STATED TASK
Please update the interview passage that begins at the words "For me, money" and stops after "factors as well.", putting "means" in place of "tool".

SOURCE TEXT
Pratham Changoiwala of Shaheed Bhagat Singh College tells MintGenie in an interview about how when it comes to spending money, one of his top priorities is investing in experiences that broaden his horizons and provide opportunities for personal development.

Actively engaged in college societies like Entrepreneurship Cell and TEDx, Pratham’s genuine enthusiasm for finance goes beyond just their field of study. Pratham has already achieved remarkable milestones, such as being the youngest speaker shareholder at HDFC Bank’s 29th AGM and being selected as a delegate for Harvard’s esteemed conference, HPAIR’23.

Edited Excerpts:

What does money mean to you? Is it the most important factor when it comes to your life decisions like what to study, career and so forth?

For me, money functions as a tool that allows me to satisfy the majority of my desires and wants. Being financially free from money at an early age is my goal when it comes to money.

Once, I heard a quote that had a significant impact on my life, which goes like, “Money is like Dettol that kills 99.99% of the problems.” I believe that it is undoubtedly one of the most important factors when it comes to life decisions like studies, career, etc. However, it is not the only one; there are other factors as well.

We don’t learn much about money and financial literacy in school or college, so I started studying personal finance and the stock market in class 11 and have been learning about them ever since. I plan to keep learning about them in the future as well.

To conclude, money is just a way to escape the matrix.

What do you spend your money on every month at the moment? Can you give a breakup in percentage terms?

As an outstation student, a significant portion (60%) of my money goes towards covering day-to-day necessities like rent, food, bills, and laundry. These expenses are essential for maintaining a comfortable and functional living situation.

About 10% of my money is allocated for unplanned outings and trying out new experiences with my friends. Exploring new things and spending quality time with friends is important to me, and I believe these experiences contribute to personal growth and happiness.

I allocate 10% of my money towards activities and purchases that bring me happiness and enhance my lifestyle. This includes buying gadgets, clothes, books, and indulging in trying new cuisines. These expenditures contribute to my overall well-being and allow me to enjoy life to the fullest.

I make it a priority to save 20% of my money, which I then use for investing. Building financial security and planning for the future is essential, and investing is a way for me to grow my savings and work towards achieving my long-term goals.

What are the things you want to spend money on?

When it comes to spending money, one of my top priorities is investing in experiences that broaden my horizons and provide opportunities for personal development. Another thing that I want to spend on is traveling to new destinations.

Exploring new destinations allows me to immerse myself in different cultures, meet diverse people, and expand my perspective. Ultimately, I want to spend my money on anything that directly contributes to my happiness and well-being. This could include things like pursuing hobbies that bring me joy, maintaining a healthy lifestyle, etc.

DATA RECORDS

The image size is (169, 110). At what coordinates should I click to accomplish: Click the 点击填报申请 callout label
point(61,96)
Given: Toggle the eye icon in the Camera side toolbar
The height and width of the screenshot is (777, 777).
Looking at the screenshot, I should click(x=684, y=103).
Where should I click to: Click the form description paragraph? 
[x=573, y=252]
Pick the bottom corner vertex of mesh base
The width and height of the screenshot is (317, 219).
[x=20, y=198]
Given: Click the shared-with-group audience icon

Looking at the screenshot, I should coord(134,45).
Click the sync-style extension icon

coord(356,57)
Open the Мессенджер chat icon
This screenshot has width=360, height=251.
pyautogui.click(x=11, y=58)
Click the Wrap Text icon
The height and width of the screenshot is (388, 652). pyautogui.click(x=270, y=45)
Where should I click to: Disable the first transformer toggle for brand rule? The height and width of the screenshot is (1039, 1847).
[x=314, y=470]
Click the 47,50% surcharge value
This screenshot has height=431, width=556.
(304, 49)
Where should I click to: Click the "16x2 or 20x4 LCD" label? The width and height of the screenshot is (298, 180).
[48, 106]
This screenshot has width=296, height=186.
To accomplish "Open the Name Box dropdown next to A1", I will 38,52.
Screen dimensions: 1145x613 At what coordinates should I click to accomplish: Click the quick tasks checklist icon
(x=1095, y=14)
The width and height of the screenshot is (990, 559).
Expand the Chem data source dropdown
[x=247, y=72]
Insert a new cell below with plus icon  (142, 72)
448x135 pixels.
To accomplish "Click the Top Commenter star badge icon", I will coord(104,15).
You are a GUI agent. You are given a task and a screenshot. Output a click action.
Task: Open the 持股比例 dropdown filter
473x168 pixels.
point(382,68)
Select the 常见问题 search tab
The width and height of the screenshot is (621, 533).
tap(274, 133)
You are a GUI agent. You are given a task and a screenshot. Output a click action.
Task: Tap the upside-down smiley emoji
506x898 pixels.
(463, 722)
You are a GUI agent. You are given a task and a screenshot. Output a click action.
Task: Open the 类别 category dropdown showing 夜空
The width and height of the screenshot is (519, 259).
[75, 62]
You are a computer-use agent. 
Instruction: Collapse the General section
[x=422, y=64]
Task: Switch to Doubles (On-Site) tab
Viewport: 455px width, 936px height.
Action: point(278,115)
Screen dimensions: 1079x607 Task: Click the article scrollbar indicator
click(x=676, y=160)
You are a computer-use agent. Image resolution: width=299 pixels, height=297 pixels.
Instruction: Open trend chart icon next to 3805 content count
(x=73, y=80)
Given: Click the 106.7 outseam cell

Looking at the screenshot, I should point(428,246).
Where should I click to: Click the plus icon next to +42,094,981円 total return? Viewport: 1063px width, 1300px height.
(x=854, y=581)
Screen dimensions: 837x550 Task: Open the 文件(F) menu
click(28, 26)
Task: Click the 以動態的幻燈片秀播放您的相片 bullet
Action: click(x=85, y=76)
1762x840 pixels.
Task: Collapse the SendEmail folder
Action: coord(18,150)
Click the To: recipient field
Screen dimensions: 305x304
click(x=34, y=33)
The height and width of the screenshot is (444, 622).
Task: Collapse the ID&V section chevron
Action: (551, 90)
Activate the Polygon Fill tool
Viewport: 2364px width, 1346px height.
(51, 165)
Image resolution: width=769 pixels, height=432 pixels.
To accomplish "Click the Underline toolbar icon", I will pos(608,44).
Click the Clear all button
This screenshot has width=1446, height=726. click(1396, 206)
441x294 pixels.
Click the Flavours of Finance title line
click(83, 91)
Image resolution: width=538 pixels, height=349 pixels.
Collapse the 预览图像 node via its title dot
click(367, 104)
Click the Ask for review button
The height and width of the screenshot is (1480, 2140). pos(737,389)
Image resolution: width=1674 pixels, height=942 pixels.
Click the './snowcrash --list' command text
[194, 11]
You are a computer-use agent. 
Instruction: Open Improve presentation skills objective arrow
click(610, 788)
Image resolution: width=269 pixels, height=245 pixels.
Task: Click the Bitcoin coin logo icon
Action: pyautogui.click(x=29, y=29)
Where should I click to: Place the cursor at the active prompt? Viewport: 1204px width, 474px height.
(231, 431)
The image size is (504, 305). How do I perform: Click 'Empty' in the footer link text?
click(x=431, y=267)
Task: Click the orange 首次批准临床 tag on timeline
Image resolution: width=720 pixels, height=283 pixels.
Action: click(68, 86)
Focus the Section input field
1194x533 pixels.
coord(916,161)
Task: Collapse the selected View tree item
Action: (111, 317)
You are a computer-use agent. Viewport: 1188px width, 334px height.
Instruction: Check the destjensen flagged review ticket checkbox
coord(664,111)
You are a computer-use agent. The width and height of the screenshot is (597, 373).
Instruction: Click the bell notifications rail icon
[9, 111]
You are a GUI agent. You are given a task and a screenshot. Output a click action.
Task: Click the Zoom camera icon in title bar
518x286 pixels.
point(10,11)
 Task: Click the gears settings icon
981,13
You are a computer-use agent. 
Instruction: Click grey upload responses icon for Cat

SOLUTION FOR THIS EXERCISE
For me, money functions as a means that allows me to satisfy the majority of my desires and wants. Being financially free from money at an early age is my goal when it comes to money.

Once, I heard a quote that had a significant impact on my life, which goes like, “Money is like Dettol that kills 99.99% of the problems.” I believe that it is undoubtedly one of the most important factors when it comes to life decisions like studies, career, etc. However, it is not the only one; there are other factors as well.